Stored items:
===

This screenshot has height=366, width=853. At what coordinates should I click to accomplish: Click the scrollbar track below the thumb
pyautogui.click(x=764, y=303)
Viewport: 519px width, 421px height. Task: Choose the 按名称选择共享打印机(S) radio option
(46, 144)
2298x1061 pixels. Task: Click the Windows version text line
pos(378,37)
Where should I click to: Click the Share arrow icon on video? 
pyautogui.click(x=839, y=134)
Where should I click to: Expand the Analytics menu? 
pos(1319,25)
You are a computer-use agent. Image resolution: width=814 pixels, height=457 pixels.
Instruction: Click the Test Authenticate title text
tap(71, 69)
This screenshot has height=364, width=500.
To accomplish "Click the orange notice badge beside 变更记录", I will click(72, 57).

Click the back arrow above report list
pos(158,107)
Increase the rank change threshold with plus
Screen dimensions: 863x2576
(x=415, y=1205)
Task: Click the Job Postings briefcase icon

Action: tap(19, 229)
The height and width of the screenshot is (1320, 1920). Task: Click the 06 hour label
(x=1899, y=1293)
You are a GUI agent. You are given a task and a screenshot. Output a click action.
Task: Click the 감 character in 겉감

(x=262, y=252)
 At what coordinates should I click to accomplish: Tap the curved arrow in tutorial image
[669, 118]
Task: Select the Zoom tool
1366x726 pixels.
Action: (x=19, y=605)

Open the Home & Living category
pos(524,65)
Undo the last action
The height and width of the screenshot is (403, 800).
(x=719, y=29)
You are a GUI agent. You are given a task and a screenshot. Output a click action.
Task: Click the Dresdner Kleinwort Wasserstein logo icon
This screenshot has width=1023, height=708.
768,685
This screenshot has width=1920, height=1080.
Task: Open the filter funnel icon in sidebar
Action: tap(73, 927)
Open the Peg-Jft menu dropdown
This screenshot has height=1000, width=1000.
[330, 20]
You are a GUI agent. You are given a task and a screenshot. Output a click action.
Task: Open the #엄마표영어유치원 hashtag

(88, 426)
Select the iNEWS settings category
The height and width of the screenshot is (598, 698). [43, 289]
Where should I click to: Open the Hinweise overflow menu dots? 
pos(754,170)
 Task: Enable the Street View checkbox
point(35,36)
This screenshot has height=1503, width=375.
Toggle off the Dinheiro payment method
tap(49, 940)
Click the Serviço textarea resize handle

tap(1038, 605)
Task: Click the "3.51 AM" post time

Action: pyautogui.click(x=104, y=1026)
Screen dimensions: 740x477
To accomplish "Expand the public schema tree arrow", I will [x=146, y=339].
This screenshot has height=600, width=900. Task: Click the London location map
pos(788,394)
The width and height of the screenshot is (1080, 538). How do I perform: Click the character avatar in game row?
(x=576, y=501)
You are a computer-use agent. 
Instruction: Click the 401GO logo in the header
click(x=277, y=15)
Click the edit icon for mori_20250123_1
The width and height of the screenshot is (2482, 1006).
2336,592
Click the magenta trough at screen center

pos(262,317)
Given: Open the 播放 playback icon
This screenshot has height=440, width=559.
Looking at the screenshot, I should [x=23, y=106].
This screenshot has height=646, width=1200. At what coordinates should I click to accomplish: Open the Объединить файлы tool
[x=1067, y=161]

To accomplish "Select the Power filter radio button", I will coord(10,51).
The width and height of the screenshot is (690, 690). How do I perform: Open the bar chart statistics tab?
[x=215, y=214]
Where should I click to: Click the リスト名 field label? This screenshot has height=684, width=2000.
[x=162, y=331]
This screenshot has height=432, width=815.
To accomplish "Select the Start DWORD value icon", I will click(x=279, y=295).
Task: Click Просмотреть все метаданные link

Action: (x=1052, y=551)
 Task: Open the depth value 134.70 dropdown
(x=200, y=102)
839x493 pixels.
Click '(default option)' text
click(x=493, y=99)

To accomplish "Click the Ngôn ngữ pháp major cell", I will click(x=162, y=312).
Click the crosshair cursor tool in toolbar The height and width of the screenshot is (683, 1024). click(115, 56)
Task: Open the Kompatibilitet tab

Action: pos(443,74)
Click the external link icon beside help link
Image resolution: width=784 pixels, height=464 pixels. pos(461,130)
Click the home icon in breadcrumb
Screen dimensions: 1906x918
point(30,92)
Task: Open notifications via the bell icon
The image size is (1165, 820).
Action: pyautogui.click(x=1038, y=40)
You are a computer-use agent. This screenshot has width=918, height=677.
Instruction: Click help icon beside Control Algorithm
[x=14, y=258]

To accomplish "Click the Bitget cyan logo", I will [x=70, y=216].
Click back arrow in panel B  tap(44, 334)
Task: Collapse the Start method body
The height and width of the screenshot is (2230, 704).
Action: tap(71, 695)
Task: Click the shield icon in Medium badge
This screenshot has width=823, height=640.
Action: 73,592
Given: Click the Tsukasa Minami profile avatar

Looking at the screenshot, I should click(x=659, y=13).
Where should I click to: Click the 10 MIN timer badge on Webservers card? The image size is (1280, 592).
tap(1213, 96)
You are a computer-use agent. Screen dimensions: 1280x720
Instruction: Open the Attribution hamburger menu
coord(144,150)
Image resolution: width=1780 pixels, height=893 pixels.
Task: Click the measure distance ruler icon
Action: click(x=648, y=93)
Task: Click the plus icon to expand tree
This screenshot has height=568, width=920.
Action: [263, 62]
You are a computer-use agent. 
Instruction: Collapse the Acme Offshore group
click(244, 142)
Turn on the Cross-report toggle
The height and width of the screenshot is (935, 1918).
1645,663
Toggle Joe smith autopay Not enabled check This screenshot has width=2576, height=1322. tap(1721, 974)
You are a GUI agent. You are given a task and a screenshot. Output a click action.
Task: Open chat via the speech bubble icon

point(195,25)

===

TASK BRIEF → Your task is to restate every record word for word.

ANSWER FOR THE TASK →
This screenshot has height=366, width=853. At what coordinates should I click to accomplish: Click the scrollbar track below the thumb
pyautogui.click(x=764, y=303)
Viewport: 519px width, 421px height. Task: Choose the 按名称选择共享打印机(S) radio option
(46, 144)
2298x1061 pixels. Task: Click the Windows version text line
pos(378,37)
Where should I click to: Click the Share arrow icon on video? 
pyautogui.click(x=839, y=134)
Where should I click to: Expand the Analytics menu? 
pos(1319,25)
You are a computer-use agent. Image resolution: width=814 pixels, height=457 pixels.
Instruction: Click the Test Authenticate title text
tap(71, 69)
This screenshot has height=364, width=500.
To accomplish "Click the orange notice badge beside 变更记录", I will click(72, 57).

Click the back arrow above report list
pos(158,107)
Increase the rank change threshold with plus
Screen dimensions: 863x2576
(x=415, y=1205)
Task: Click the Job Postings briefcase icon

Action: tap(19, 229)
The height and width of the screenshot is (1320, 1920). Task: Click the 06 hour label
(x=1899, y=1293)
You are a GUI agent. You are given a task and a screenshot. Output a click action.
Task: Click the 감 character in 겉감

(x=262, y=252)
 At what coordinates should I click to accomplish: Tap the curved arrow in tutorial image
[669, 118]
Task: Select the Zoom tool
1366x726 pixels.
Action: (x=19, y=605)

Open the Home & Living category
pos(524,65)
Undo the last action
The height and width of the screenshot is (403, 800).
(x=719, y=29)
You are a GUI agent. You are given a task and a screenshot. Output a click action.
Task: Click the Dresdner Kleinwort Wasserstein logo icon
This screenshot has width=1023, height=708.
768,685
This screenshot has width=1920, height=1080.
Task: Open the filter funnel icon in sidebar
Action: tap(73, 927)
Open the Peg-Jft menu dropdown
This screenshot has height=1000, width=1000.
[330, 20]
You are a GUI agent. You are given a task and a screenshot. Output a click action.
Task: Open the #엄마표영어유치원 hashtag

(88, 426)
Select the iNEWS settings category
The height and width of the screenshot is (598, 698). [43, 289]
Where should I click to: Open the Hinweise overflow menu dots? 
pos(754,170)
 Task: Enable the Street View checkbox
point(35,36)
This screenshot has height=1503, width=375.
Toggle off the Dinheiro payment method
tap(49, 940)
Click the Serviço textarea resize handle

tap(1038, 605)
Task: Click the "3.51 AM" post time

Action: pyautogui.click(x=104, y=1026)
Screen dimensions: 740x477
To accomplish "Expand the public schema tree arrow", I will [x=146, y=339].
This screenshot has height=600, width=900. Task: Click the London location map
pos(788,394)
The width and height of the screenshot is (1080, 538). How do I perform: Click the character avatar in game row?
(x=576, y=501)
You are a computer-use agent. 
Instruction: Click the 401GO logo in the header
click(x=277, y=15)
Click the edit icon for mori_20250123_1
The width and height of the screenshot is (2482, 1006).
2336,592
Click the magenta trough at screen center

pos(262,317)
Given: Open the 播放 playback icon
This screenshot has height=440, width=559.
Looking at the screenshot, I should [x=23, y=106].
This screenshot has height=646, width=1200. At what coordinates should I click to accomplish: Open the Объединить файлы tool
[x=1067, y=161]

To accomplish "Select the Power filter radio button", I will coord(10,51).
The width and height of the screenshot is (690, 690). How do I perform: Open the bar chart statistics tab?
[x=215, y=214]
Where should I click to: Click the リスト名 field label? This screenshot has height=684, width=2000.
[x=162, y=331]
This screenshot has height=432, width=815.
To accomplish "Select the Start DWORD value icon", I will click(x=279, y=295).
Task: Click Просмотреть все метаданные link

Action: (x=1052, y=551)
 Task: Open the depth value 134.70 dropdown
(x=200, y=102)
839x493 pixels.
Click '(default option)' text
click(x=493, y=99)

To accomplish "Click the Ngôn ngữ pháp major cell", I will click(x=162, y=312).
Click the crosshair cursor tool in toolbar The height and width of the screenshot is (683, 1024). click(115, 56)
Task: Open the Kompatibilitet tab

Action: pos(443,74)
Click the external link icon beside help link
Image resolution: width=784 pixels, height=464 pixels. pos(461,130)
Click the home icon in breadcrumb
Screen dimensions: 1906x918
point(30,92)
Task: Open notifications via the bell icon
The image size is (1165, 820).
Action: pyautogui.click(x=1038, y=40)
You are a computer-use agent. This screenshot has width=918, height=677.
Instruction: Click help icon beside Control Algorithm
[x=14, y=258]

To accomplish "Click the Bitget cyan logo", I will [x=70, y=216].
Click back arrow in panel B  tap(44, 334)
Task: Collapse the Start method body
The height and width of the screenshot is (2230, 704).
Action: tap(71, 695)
Task: Click the shield icon in Medium badge
This screenshot has width=823, height=640.
Action: 73,592
Given: Click the Tsukasa Minami profile avatar

Looking at the screenshot, I should click(x=659, y=13).
Where should I click to: Click the 10 MIN timer badge on Webservers card? The image size is (1280, 592).
tap(1213, 96)
You are a computer-use agent. Screen dimensions: 1280x720
Instruction: Open the Attribution hamburger menu
coord(144,150)
Image resolution: width=1780 pixels, height=893 pixels.
Task: Click the measure distance ruler icon
Action: click(x=648, y=93)
Task: Click the plus icon to expand tree
This screenshot has height=568, width=920.
Action: [263, 62]
You are a computer-use agent. 
Instruction: Collapse the Acme Offshore group
click(244, 142)
Turn on the Cross-report toggle
The height and width of the screenshot is (935, 1918).
1645,663
Toggle Joe smith autopay Not enabled check This screenshot has width=2576, height=1322. tap(1721, 974)
You are a GUI agent. You are given a task and a screenshot. Output a click action.
Task: Open chat via the speech bubble icon

point(195,25)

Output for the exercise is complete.